Here are a few solutions:

a) The iron chariots and the iron objects mentioned in the law could simply be things that are sharp. The chariots could be armed with scythes as the Douay Rheims translation suggests, and the iron objects in the law could be sharp objects. Og's bed could be a very isolated item in meteoric iron.

The reason this would work is, barzel does not just mean "iron" the metal, it means also "sharp object" more specially "axe" ....

On this theory too, "bikli barzel" in Numbers 35 would be better translated as "sharp objects" or "sharp tools" than as objects or tools actually made of iron, and a bronze or stone knife would be a more probable itemization than an iron bar.

b) But it could be that meteoric iron had actually been used on the chariots too. They could have had a fright of meteoric iron as endowed with mysterious properties, or they could have had the sun reflected more glaringly in a surface of meteoric iron than in bronze, so the men of Juda were blinded by sunlight.

c) Or, archaeologists are wrong on when iron became a commonly used metal.

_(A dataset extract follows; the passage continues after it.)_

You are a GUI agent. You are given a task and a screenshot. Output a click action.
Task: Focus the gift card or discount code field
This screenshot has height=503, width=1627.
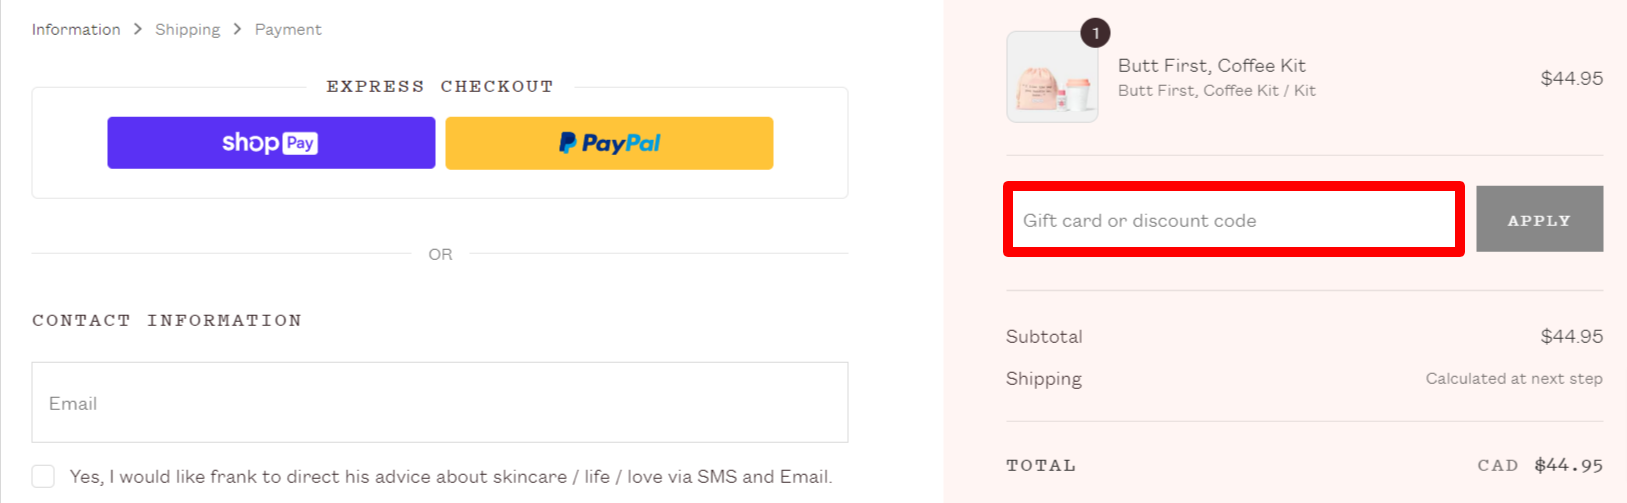click(x=1234, y=219)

Given that lots of what is preserved to us, what they dig up, comes from graves. It was arranged in certain ways to escape normal processes of entropy. Bronze would have been more likely to put in a grave than iron which one could still use.

B) Horses and horseriding

Except, that seems by now to be a fixed problem:

somewhere else: Inerrancy of OT: Riding in King David's Day!
https://notontimsblogroundhere.blogspot.com/2024/09/inerrancy-of-ot-riding-in-king-davids.html


C) Haven't thought of it yet ...

Hans Georg Lundahl
Paris
St. Bertin, Abbot
5.IX.2024

* Catholics and Orthodox in these chronologies count on a short soujourn, Exodus 430 years from when Abraham got the promise = when he was 75, 75 + 430 = 505.